AIM OF THE EXERCISE: Starting at the line containing "Task: Tap the battery indicator in status bar" and ending at the close of the material, repeat those lines with "battery indicator" swapped for "battery icon" and nothing else altered. Leave the pictures out.

DATA SUPPLIED:
━━━━━━━━━━━━━━━━

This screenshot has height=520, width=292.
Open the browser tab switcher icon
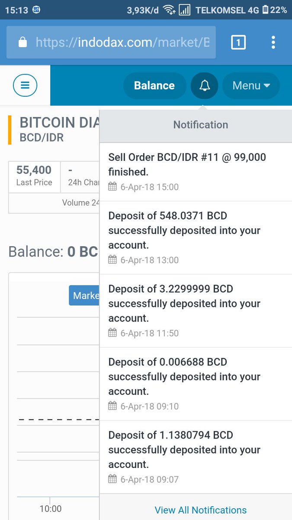coord(238,42)
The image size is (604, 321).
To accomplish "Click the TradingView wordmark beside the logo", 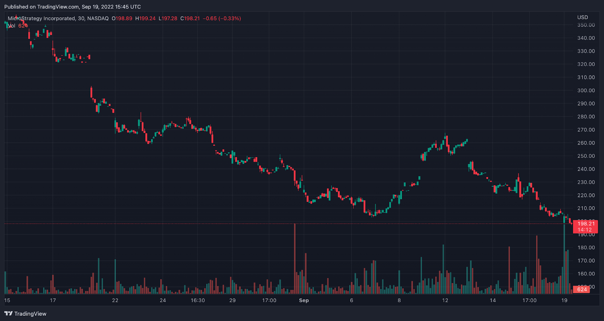I will point(30,314).
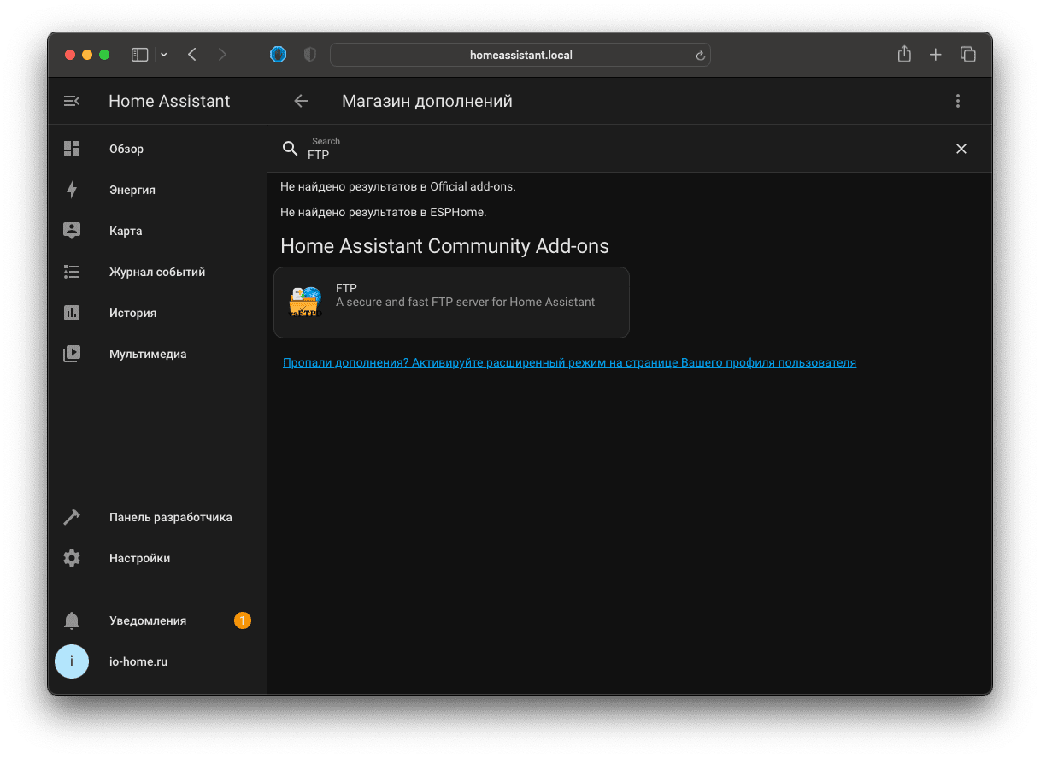Open the Мультимедиа media icon

[x=72, y=354]
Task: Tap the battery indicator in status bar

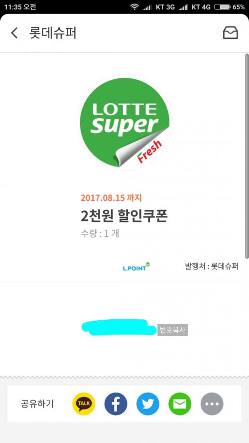Action: pos(222,7)
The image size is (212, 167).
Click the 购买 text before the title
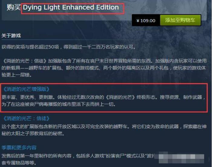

━━━━━━━━━━━━━━━━

OUTPUT BELOW:
Task: Tap the battery icon in status bar

Action: pos(222,7)
The image size is (212, 167).
Click the 购买 text before the title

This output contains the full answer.